Below are some records. Print exactly the lines between the one holding "You are a GUI" and the one holding "951x591 pixels.", inclusive, and nothing else.

Task data:
╔══

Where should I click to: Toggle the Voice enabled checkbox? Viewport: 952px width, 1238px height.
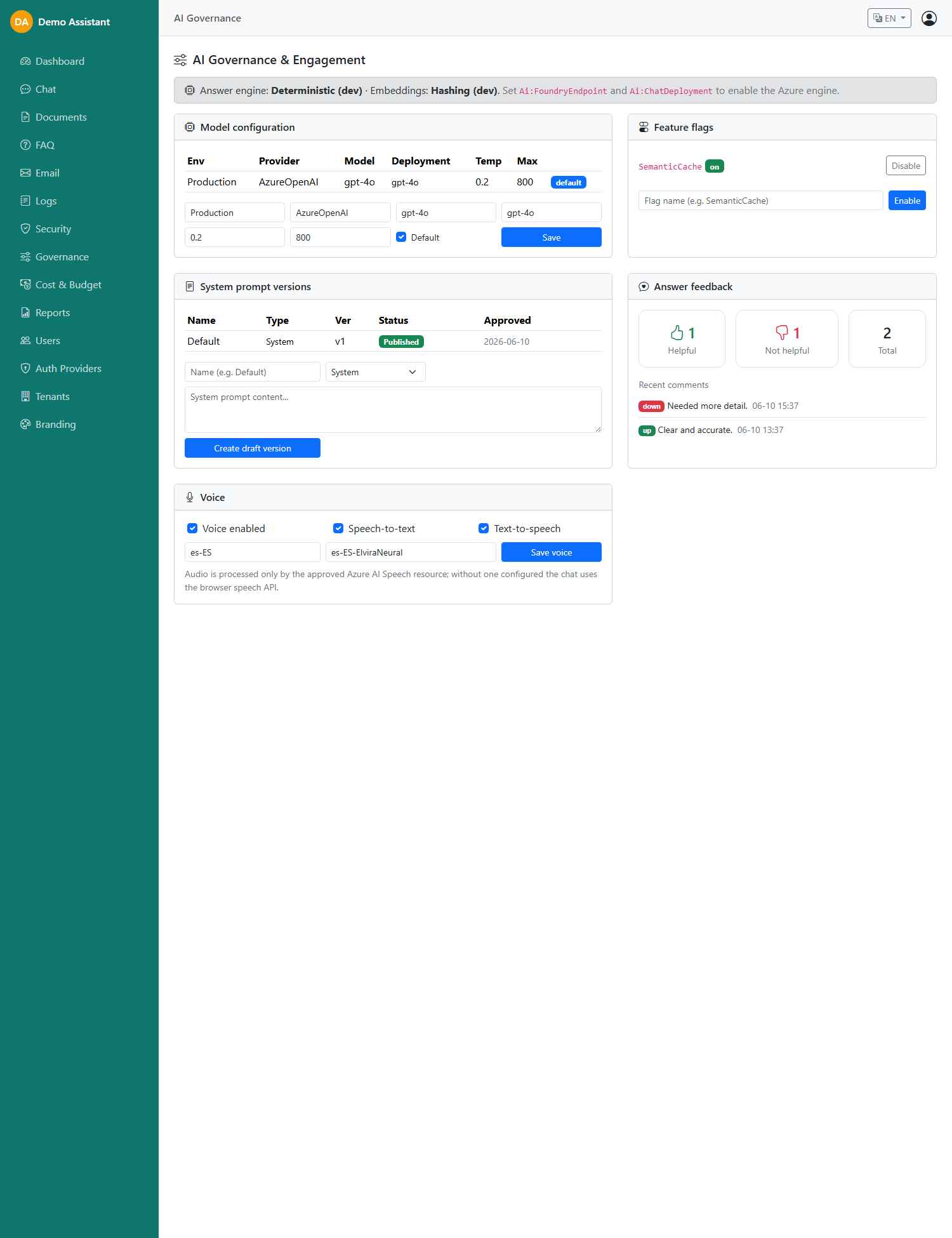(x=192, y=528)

╚══
╔══

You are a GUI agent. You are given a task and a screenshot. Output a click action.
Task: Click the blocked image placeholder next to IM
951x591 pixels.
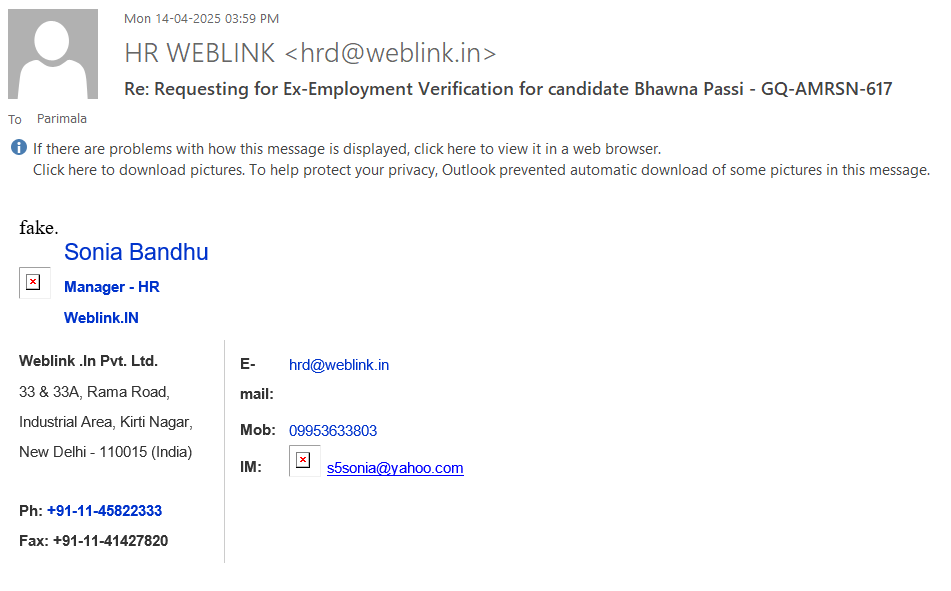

╚══

Result for this exercise:
You are a GUI agent. You are given a task and a screenshot. Output a click action.
Task: Click the blocked image placeholder next to IM
951x591 pixels.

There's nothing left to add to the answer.